Hofmiller’s visits begin through embarrassment, but they continue through pity for Edith, whose housebound life he hopes to brighten up. And his motives aren’t entirely altruistic, for his actions give him a warming sense of his own significance: ‘It is never until one realizes that one means something to others than one feels there is any point or purpose in one’s own existence.’ And so the visits continue, Hofmiller learning to tackle Edith’s frustration and shifting moods, and falling into the comfortable notion of having an adoptive family. But, presently, it becomes clear that he has desperately misread the situation. For, where he intends friendship, Edith has inferred something else. And, where Hofmiller looks on the Kekesfalvas as a surrogate family, Edith and her father have high hopes that they will soon become family in a more official sense.
The book is a slow-burner, told from Hofmiller’s perspective and allowing you to see – even while he remains oblivious – how his actions raise Edith’s hopes. The whole thing feels so plausible, so painfully real, because Hofmiller is far from being a noble hero – yet nor is he a villain. He’s simply a well-meaning, self-centred, ambitious young man, eager for the respect of his fellow officers and keen to taste a bit of the high life. Edith is equally complex: she isn’t the wilting innocent invalid of Victorian fiction but a passionate, frustrated and susceptible young woman, who has lost her legs but not the ability to feel desire or indignation or anger at her predicament. She sometimes comes across as unstable, when seen through Hofmiller’s eyes, but I can’t help feeling that Zweig has captured the fury that we would all feel in a similar position. It’s because these two characters are so convincing that the story hits so deeply.

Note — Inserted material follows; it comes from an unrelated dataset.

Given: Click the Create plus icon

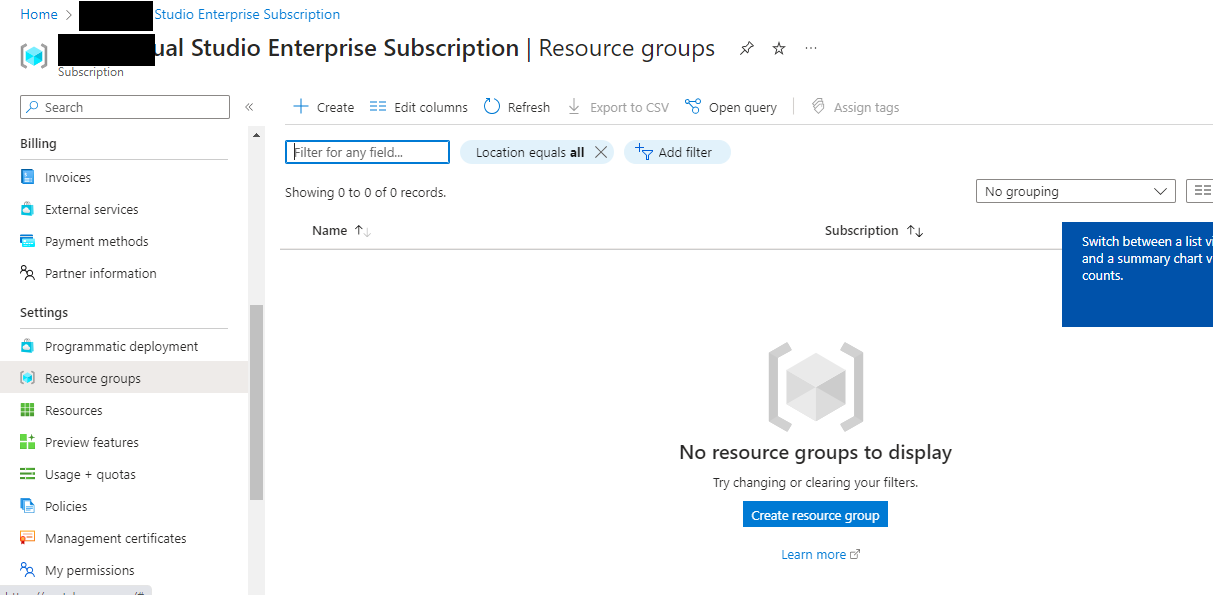Looking at the screenshot, I should coord(300,106).
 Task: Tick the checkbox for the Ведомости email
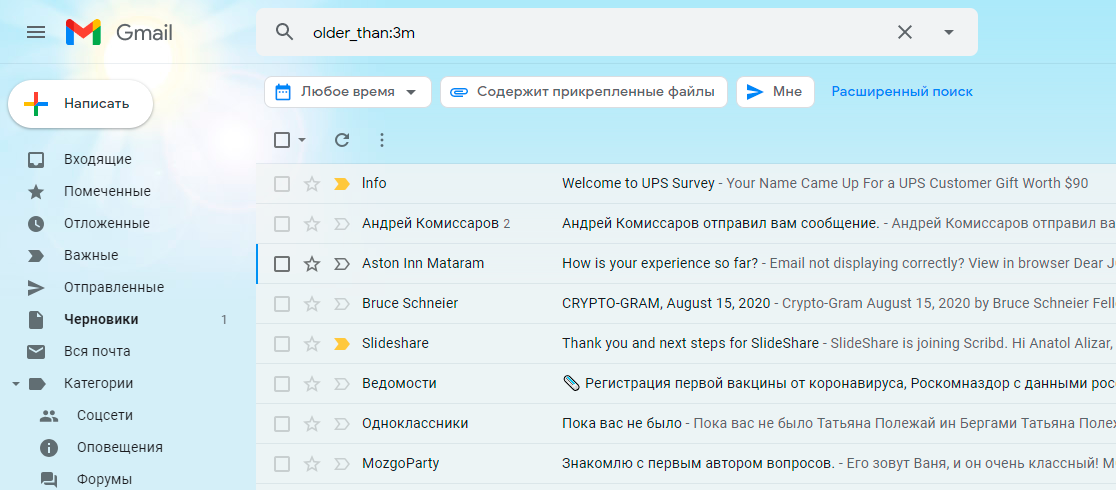click(x=282, y=384)
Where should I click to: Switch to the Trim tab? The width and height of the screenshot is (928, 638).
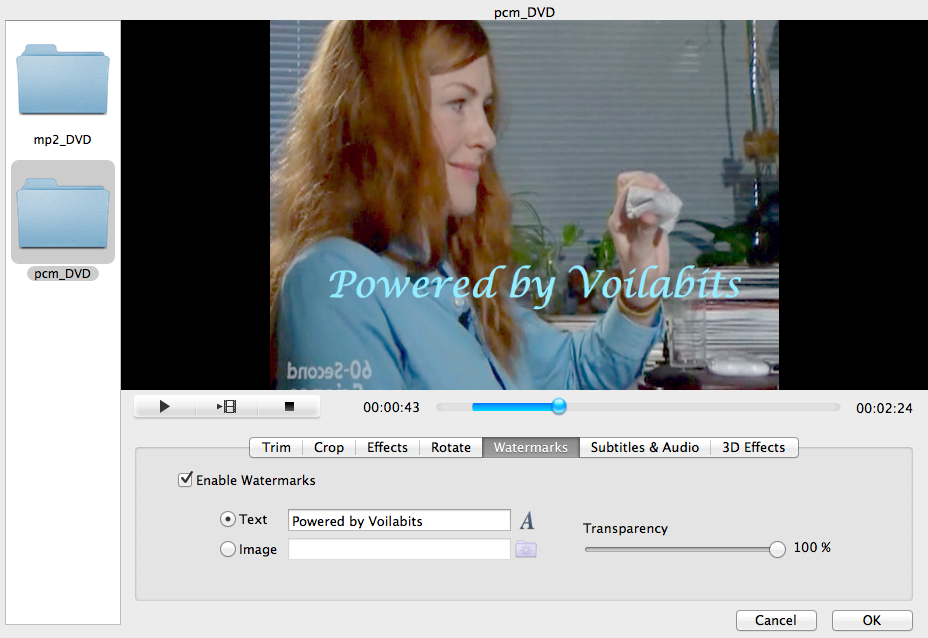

And Zweig is also excellent at suggesting the various social bonds, which each exert their own obligations and demands. Hofmiller is a cavalry officer which means he must abide by certain rules even in private life, so as not to dishonour his regiment; he is a young man of modest fortune, eager to stay on the right side of his superiors; he hopes to win the affection of Herr von Kekesfalva; and his vanity is flattered by the attention of the girls. When his different obligations begin pulling him in different directions, Hofmiller has to decide whether to keep Edith happy in the short run, or to break her heart in the long run – a choice that will stretch his courage to the utmost.
Beautiful, thoughtful and heartbreaking in equal measure, this book deals with timeless questions about duty and compassion – while also giving an elegiac picture of life on the brink of the First World War. I didn’t always feel that Zweig is quite as successful a novelist as he is an essayist, but he understands people, their strengths and their flaws, in a way that is quite remarkable. Certainly recommended to those who fancy something lethargic and poignant, but be warned: this certainly isn’t an upbeat story. A quick note on the translation: my 2006 Pushkin edition has the 1982 translation by Phyllis and Trevor Blewitt, but the most recent (post-2011) editions from the same publisher use a new translation by Anthea Bell. I’ve scan-read her introduction and can’t see too much difference, but it might be interesting to compare the two translations properly at some point. It seems to me that more recent translations are often livelier and even more engaging, so perhaps in its new form the novel is even more of a treat.